● **To do**: Word for word, set down every line of the entries below from the line with "Forex VPS (17, 2097)" to the line with "Best Forex Robots", including both, and no other line.

* * *

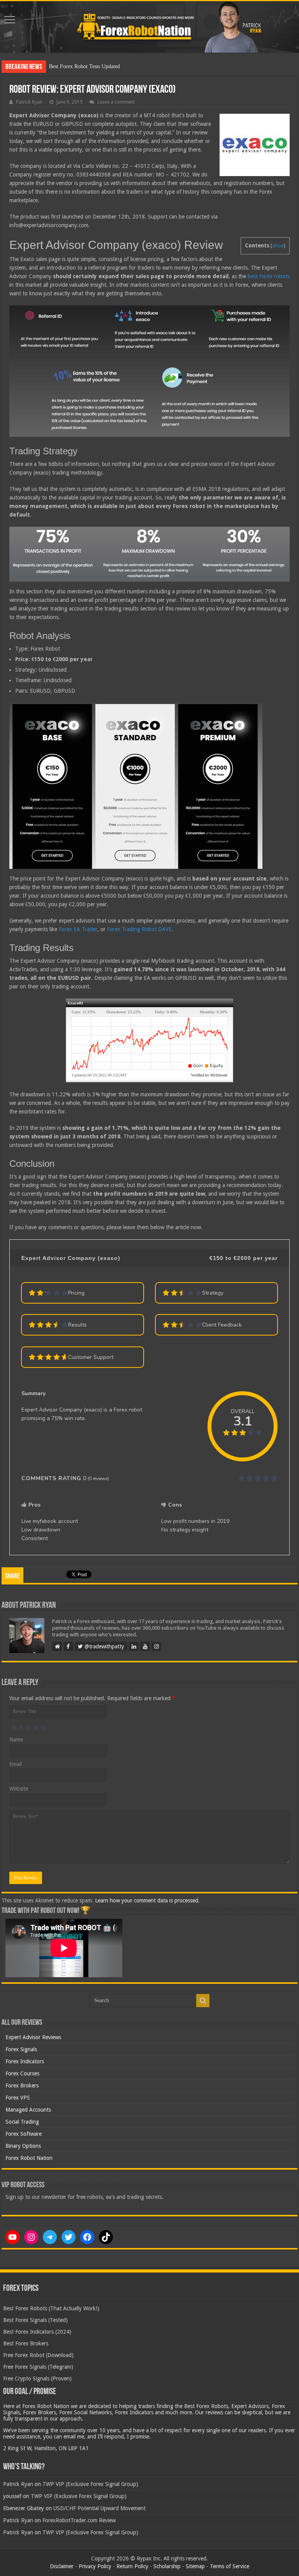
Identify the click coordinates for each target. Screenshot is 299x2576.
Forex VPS (17, 2097)
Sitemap (195, 2566)
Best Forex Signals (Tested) (35, 2320)
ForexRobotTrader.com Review (79, 2520)
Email (15, 1764)
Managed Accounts (28, 2110)
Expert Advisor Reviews (33, 2037)
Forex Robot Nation (29, 2158)
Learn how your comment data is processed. (147, 1900)
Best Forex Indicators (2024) (37, 2332)
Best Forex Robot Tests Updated (84, 66)
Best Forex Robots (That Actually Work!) (51, 2308)
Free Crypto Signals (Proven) (37, 2378)
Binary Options (23, 2146)
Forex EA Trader (78, 929)
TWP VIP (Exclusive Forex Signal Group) (90, 2484)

* * *

● **Response to the task**:
Forex VPS (17, 2097)
Sitemap (195, 2566)
Best Forex Signals (Tested) (35, 2320)
ForexRobotTrader.com Review (79, 2520)
Email (15, 1764)
Managed Accounts (28, 2110)
Expert Advisor Reviews (33, 2037)
Forex Robot Nation (29, 2158)
Learn how your comment data is processed. (147, 1900)
Best Forex Indicators (2024) (37, 2332)
Best Forex Robot Tests Updated (84, 66)
Best Forex Robots (That Actually Work!) (51, 2308)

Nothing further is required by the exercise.